A política externa não se mede em likes

Publicado a

A política externa não se mede em likes ou declarações virais. Mede-se pela capacidade de produzir resultados duradouros, reduzir riscos e criar condições estáveis de cooperação num sistema internacional cada vez mais fragmentado. No entanto, tal como noutras áreas da vida pública, a diplomacia contemporânea está crescentemente dominada pelo ruído, pela exposição permanente e pelo culto do simbólico. Confunde-se visibilidade com influência e comunicação com poder.

Enquanto algumas potências privilegiam o palco mediático e a afirmação ruidosa, outras optam por uma política externa deliberadamente discreta, paciente e orientada para resultados. É nesta segunda categoria que se inscreve o Canadá, um dos exemplos mais consistentes na eficácia silenciosa de uma diplomacia contemporânea.

O Canadá é um grande país em termos geográficos, com peso económico relevante, mas exerce conscientemente uma política externa discreta, assente na previsibilidade, na fiabilidade e no trabalho sistemático nos bastidores. Ottawa raramente procura liderar pelo tom mais alto ou pela afirmação simbólica. Prefere influenciar pela confiança que inspira, pela coerência das suas posições e pela capacidade de articular compromissos entre parceiros diversos, sobretudo em contextos multilaterais onde a credibilidade é um ativo central.
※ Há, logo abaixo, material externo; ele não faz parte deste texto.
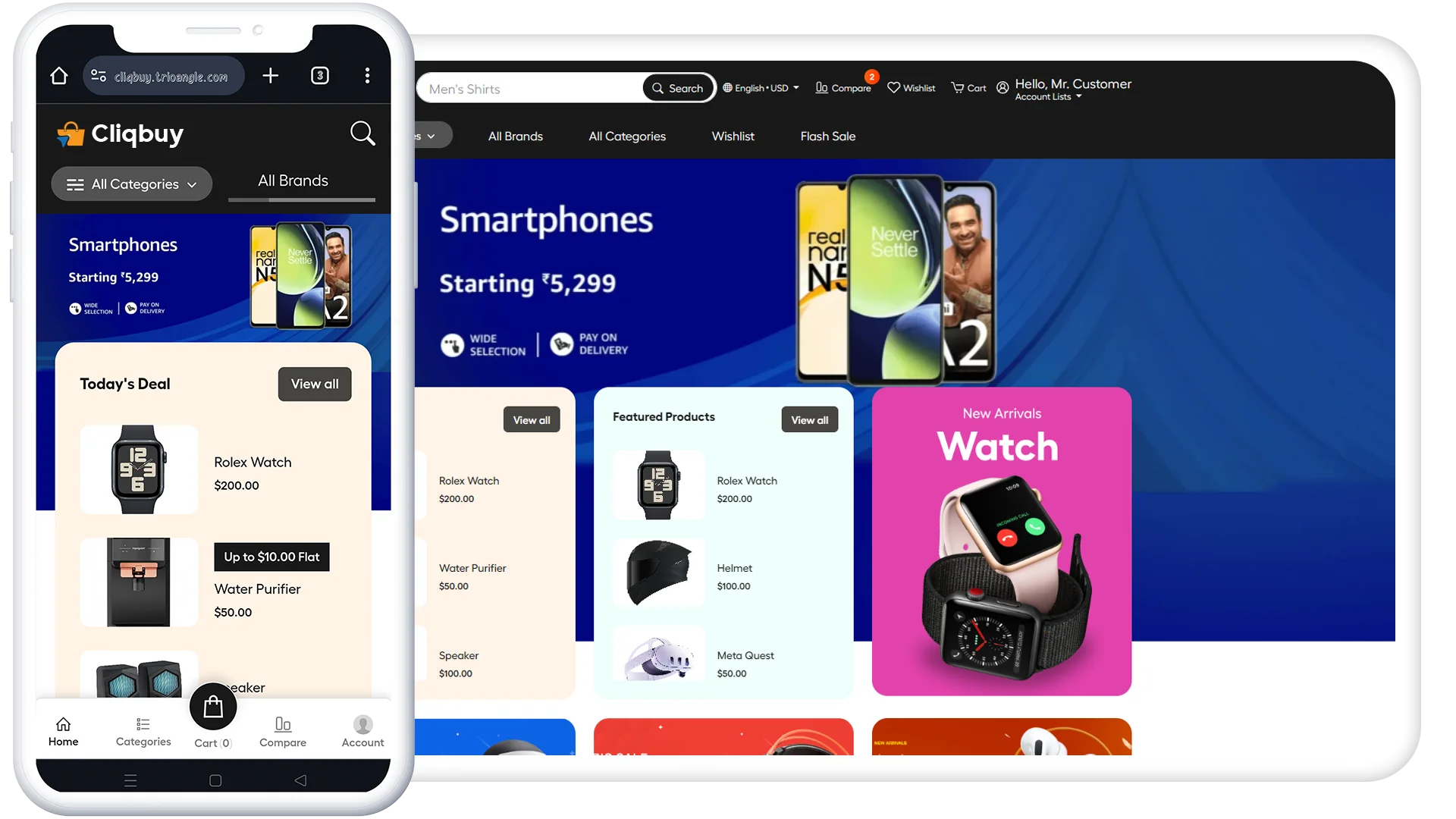This screenshot has width=1456, height=819.
Task: Click the search magnifier icon on mobile
Action: [x=363, y=134]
Esta orientação tornou-se particularmente visível a partir da presidência de Donald Trump. Perante a imprevisibilidade da política externa e comercial americana, e mesmo perante declarações que colocavam em causa a sua soberania, o Canadá evitou a dramatização pública ou a retórica de rutura com o seu principal aliado. Em vez disso, iniciou uma reorientação silenciosa da sua presença externa, reforçando relações com a União Europeia, aprofundando o envolvimento no Indo-Pacífico, diversificando acordos comerciais e consolidando laços com parceiros considerados fiáveis e normativamente próximos, salvaguardando tudo o que foi possível preservar com Washington ao mesmo tempo que ampliava, de forma gradual, a sua margem de autonomia estratégica.

Esta forma de atuação revela uma leitura sofisticada do poder contemporâneo. Num sistema internacional marcado pela incerteza e pela erosão da confiança, a influência constrói-se menos por declarações inflamadas ou exposição pública e mais pela capacidade de alinhar interesses, reduzir riscos e criar confiança ao longo do tempo. Para uma potência diplomática média, a discrição não é sinal de fragilidade. É um multiplicador de eficácia.

A experiência canadiana oferece lições relevantes para Portugal. Partimos de uma posição particularmente favorável no sistema internacional contemporâneo. Dispõe de uma rede diplomática extensa e diversificada, sustentada por ligações históricas, linguísticas e culturais que atravessam continentes e regimes políticos distintos. Poucos países europeus combinam, como

Portugal, pertença plena à União Europeia, inserção atlântica, relações estruturais com África, presença consistente na América Latina e uma comunidade linguística global. Esta configuração singular confere a Portugal uma capacidade real de construção de pontes, de mediação política e de articulação entre espaços que raramente dialogam entre si.

Ao investir de forma consistente numa política externa previsível, coerente e orientada para resultados, ancorada na construção paciente de confiança, Portugal pode reforçar a sua influência internacional de forma proporcional aos seus ativos reais, afirmando-se como um ator fiável, agregador e respeitado num mundo cada vez mais fragmentado, não pela visibilidade imediata, mas pela capacidade duradoura de ligar, mediar e gerar entendimento.

Num tempo em que a exposição parece substituir a substância, importa recordar uma evidência simples. A política externa não se mede em likes, mas naquilo que permanece quando o ruído desaparece.